His guest rose from the sofa, putting away the document holder along with the leather case.
“It’s simple, Alexey Igorevich. I gave you an out, but you refused. So you are very, very much in it now. And so good-bye, hopefully, for a while.”
“This is a fake!” Aspirin flung himself to the sofa and grabbed the document. The names and dates were not written in longhand, like on Aspirin’s own birth certificate, but typed on what appeared to be a defective typewriter. Only the signature of the head of the Office of Vital Records was in longhand. In his opinion it was such a poor forgery, Aspirin had to laugh.
“This is a fake. It’s ridiculous.”
“It’s not ridiculous.” His guest stopped in front of the opened piano, with the head of a porcelain doll still resting on the keys. “Because the document is real—at least, it matches the appropriate entry in the Registry of Vital Records of the town of Pervomaysk.”

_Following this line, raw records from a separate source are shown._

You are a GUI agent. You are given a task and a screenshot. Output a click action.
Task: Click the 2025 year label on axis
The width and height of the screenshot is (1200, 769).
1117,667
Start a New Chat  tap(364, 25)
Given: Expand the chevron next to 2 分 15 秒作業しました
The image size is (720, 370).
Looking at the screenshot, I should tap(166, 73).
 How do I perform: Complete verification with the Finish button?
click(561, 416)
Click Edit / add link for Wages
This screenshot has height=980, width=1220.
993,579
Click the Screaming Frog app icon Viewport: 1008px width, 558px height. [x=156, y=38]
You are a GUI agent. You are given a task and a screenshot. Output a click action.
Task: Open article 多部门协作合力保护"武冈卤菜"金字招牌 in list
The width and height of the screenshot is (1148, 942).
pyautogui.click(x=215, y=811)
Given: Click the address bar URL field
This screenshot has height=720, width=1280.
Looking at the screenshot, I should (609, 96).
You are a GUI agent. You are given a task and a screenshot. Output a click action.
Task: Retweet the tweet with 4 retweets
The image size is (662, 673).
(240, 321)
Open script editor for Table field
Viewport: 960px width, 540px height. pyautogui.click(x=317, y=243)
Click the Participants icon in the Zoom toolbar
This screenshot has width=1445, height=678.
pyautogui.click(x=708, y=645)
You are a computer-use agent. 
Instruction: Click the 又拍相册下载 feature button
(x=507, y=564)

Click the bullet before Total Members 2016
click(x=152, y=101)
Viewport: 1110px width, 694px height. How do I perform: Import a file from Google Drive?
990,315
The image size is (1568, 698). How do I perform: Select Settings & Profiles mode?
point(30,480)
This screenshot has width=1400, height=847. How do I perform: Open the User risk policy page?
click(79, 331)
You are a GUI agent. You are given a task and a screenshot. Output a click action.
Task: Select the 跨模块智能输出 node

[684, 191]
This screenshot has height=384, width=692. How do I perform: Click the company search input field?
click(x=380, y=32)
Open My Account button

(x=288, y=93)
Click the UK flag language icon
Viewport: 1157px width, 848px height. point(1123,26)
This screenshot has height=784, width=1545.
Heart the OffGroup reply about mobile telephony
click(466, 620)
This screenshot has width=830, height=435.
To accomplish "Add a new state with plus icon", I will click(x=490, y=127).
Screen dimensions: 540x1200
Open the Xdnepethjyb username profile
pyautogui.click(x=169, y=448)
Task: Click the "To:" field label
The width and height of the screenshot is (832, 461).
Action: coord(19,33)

“I haven’t . . .” Aspirin choked with indignation. “I have never been to Pervomaysk.”
“You certainly have been to Crimea. With Luba.”
“It’s a lie! It’s a trick! I have not . . .” Aspirin turned his head in search of the girl, but she’d already left the room. “I don’t want her—take her! Get out of here, both of you!”
“I am certainly leaving,” his guest said, placing his hands on the keys. A chord hung in the air. Aspirin flinched. The guest’s fingers, long and tan, with white knuckles, flew over the keys, and Aspirin stopped speaking because those random sounds made his skin crawl.
“I did warn you,” his guest said softly. “She’s not exactly God’s gift to mankind. However, if you ever upset the newly born Alyona Alexeyevna . . . ‘Tis a vile thing to die, my gracious lord.’”
He touched the keys again. Another chord. The antique clock’s pendulum twitched and moved faster than usual, as if trying to show off its efforts.
“You can’t leave her here!” Aspirin shouted. “Do you understand? I am going to leave this apartment to a . . . children’s fund! In my will! You can’t have it!”
“Shut up,” the barefoot man said tiredly, stepping away from the piano, out the door, and into the hallway.
The girl stood with her back to the mirror, still deathly pale, still wearing the blood-spattered T-shirt. Her li
ps moved, but Aspirin could not understand the words.
“Yes,” the barefoot man said. “Here you go.”
Again he reached under his shirt and took out a small clear package. He gave it to the girl. A long pause hung in the air. Aspirin saw a set of strings through the plastic. He saw that the girl wanted the strings, but was for some reason afraid of approaching the man and taking the package out of his hand.
The barefoot man opened his hand. The package slowly (or so it seemed to Aspirin) floated onto the tiled floor.
“See you later, kid,” the barefoot man said. “Have fun crashing your dreams.”
He left, closing the door behind him; the temperature inside the apartment went up a few degrees.
Even if it hadn’t, Aspirin was sure he’d be sweating anyway.
“I had to wash everything,” Alyona said. “My T-shirt . . . and my pants. I hung them up to dry—do you mind?”
She stood in front of Aspirin, wrapped in a white towel, looking a lot younger than her real age.
“That’s fine,” Aspirin said with no particular interest. He sat on the floor sorting out his CDs. The stereo system waited patiently, its empty tongue at the ready.
“I can sleep in the chair, like last night,” Alyona mumbled.
“There is no need for that,” Aspirin said just as indifferently. “Go ahead, choose the best bed in the house. It’s all yours, no need to be shy.” He waved his hand around the room. “The apartment is yours. Well, rather, it belongs to your masters. You will probably be sent to your next assignment soon.”
“You didn’t understand anything at all,” Alyona whispered.
He looked at her. The girl wrapped the towel tighter around her body.
“I am a little hungry,” she said softly. “May I take some bread and butter? There is some in the kitchen, I bought it today.”
“Alyona.” Aspirin dropped the CDs and reached for the girl; he almost touched her shoulder, but at the last minute stopped himself. “Let’s play nice.”
“I’d like that,” she said and smiled, as if she had been waiting for those words.
“I am sorry I hit you,” Aspirin managed.
“No worries.” The girl nodded. “I understand. You were frightened.”